# [EXTRACT]

__________

Omsk bonds, short-term treasury bonds issued by Kolchak's All-Russian Government in 1918, were initially small-denomination bonds of 1, 5, and 10 rubles. Such notes were called "temporary Siberian notes". In 1919 and 1920, Omsk bonds of larger denominations with 25, 50, 250, 500, 1000, 5000, 10000, and 25000 were called "Siberian treasury bills". Chinese locals called the large denomination bills "Yellow Stripes" (黄条子) in Manchuria and "Cow's Tongues" (牛舌头) in Xinjiang. The Omsk Bond had significantly less buying power, being only used in train tickets on the Chinese Eastern Railway. The Omsk government collapsed on October 16, 1919. From December 1, 1920, the Central Railway Bureau no longer accepted Omsk bonds.

__________

# [PROVIDED DATA]
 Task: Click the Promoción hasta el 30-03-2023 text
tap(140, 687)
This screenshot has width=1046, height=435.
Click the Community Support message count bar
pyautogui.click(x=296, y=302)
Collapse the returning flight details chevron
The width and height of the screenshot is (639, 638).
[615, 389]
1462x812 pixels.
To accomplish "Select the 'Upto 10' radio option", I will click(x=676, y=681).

__________

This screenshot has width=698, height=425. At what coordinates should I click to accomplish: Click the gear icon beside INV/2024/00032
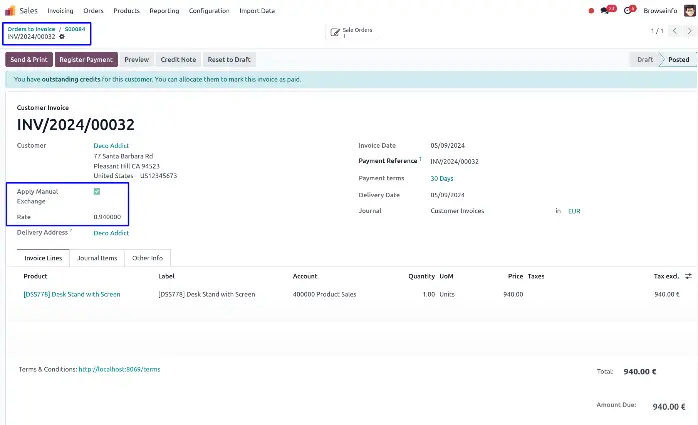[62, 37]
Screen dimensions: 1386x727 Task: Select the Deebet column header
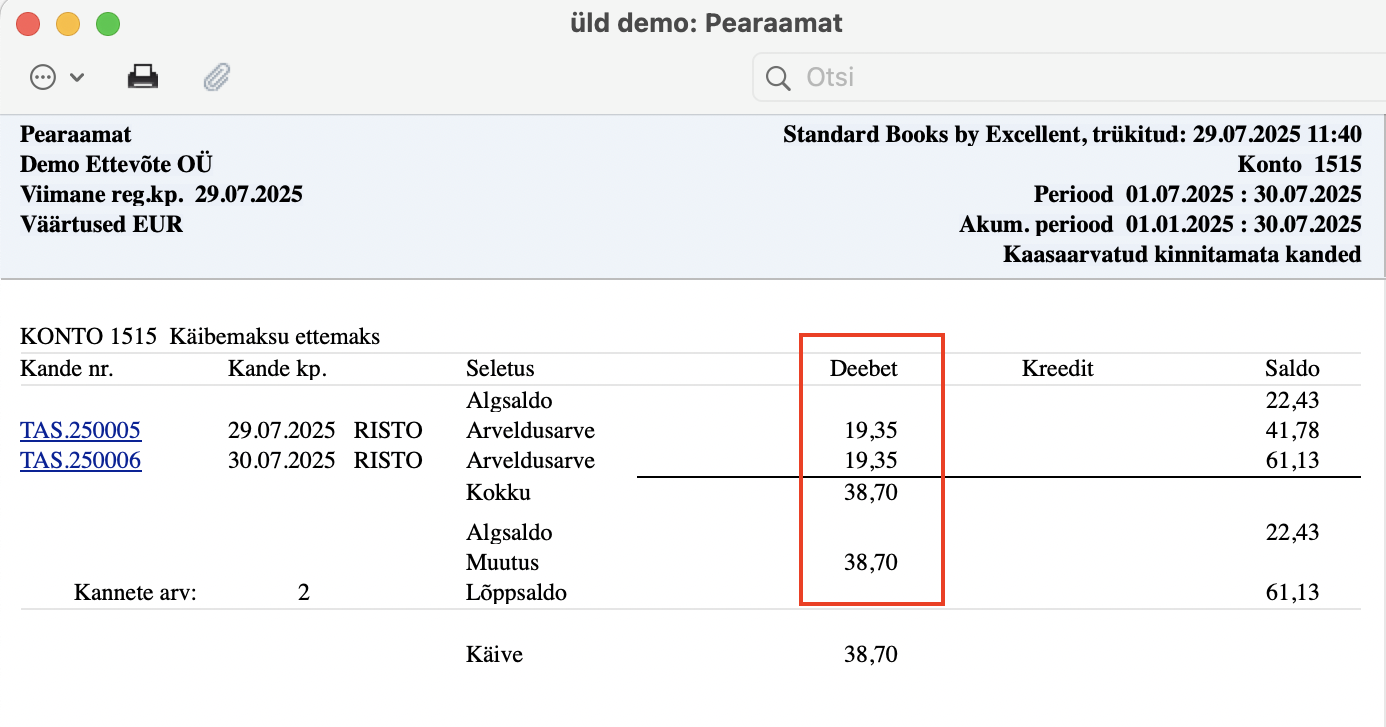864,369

__________

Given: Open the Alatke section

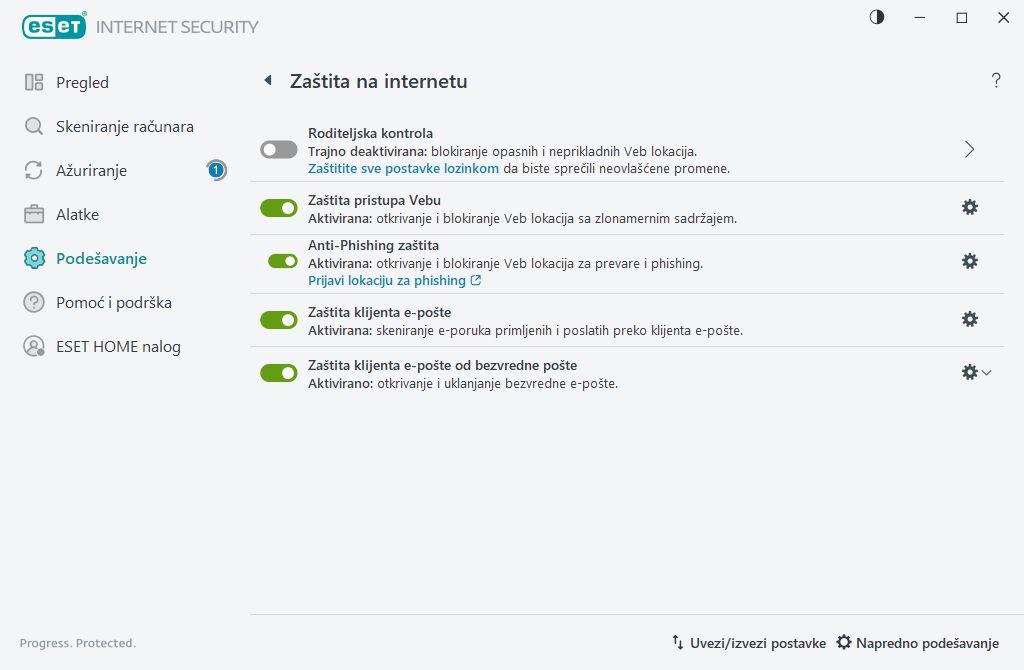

__________

# [EXERCISE REQUIREMENTS]
A. Return the stretch from "Omsk bonds, short-term" through "accepted Omsk bonds." in the Omsk bonds passage, copied word for word.
B. Answer these questions from the Omsk bonds passage, one answer per line:
(i) What were the 1, 5, and 10 ruble notes called?
(ii) What did Chinese locals in Xinjiang call the large-denomination bills?
(iii) On what date did the Omsk government collapse?
C. Rewrite the paragraph of the Omsk bonds passage that begins "Omsk bonds, short-term treasury bonds" as a bulleted list that keeps its main facts.

# [OUTPUTS IN ORDER]
A.
Omsk bonds, short-term treasury bonds issued by Kolchak's All-Russian Government in 1918, were initially small-denomination bonds of 1, 5, and 10 rubles. Such notes were called "temporary Siberian notes". In 1919 and 1920, Omsk bonds of larger denominations with 25, 50, 250, 500, 1000, 5000, 10000, and 25000 were called "Siberian treasury bills". Chinese locals called the large denomination bills "Yellow Stripes" (黄条子) in Manchuria and "Cow's Tongues" (牛舌头) in Xinjiang. The Omsk Bond had significantly less buying power, being only used in train tickets on the Chinese Eastern Railway. The Omsk government collapsed on October 16, 1919. From December 1, 1920, the Central Railway Bureau no longer accepted Omsk bonds.

B.
(i) Temporary Siberian notes
(ii) "Cow's Tongues" (牛舌头)
(iii) October 16, 1919

C.
- Omsk bonds were short-term treasury bonds issued by Kolchak's All-Russian Government in 1918.
- The first issues were small notes of 1, 5, and 10 rubles, called "temporary Siberian notes."
- In 1919 and 1920, larger denominations from 25 to 25,000 were issued as "Siberian treasury bills."
- Chinese locals called the large bills "Yellow Stripes" (黄条子) in Manchuria and "Cow's Tongues" (牛舌头) in Xinjiang.
- The bonds had much less buying power and were used only for train tickets on the Chinese Eastern Railway.
- The Omsk government collapsed on October 16, 1919.
- From December 1, 1920, the Central Railway Bureau stopped accepting Omsk bonds.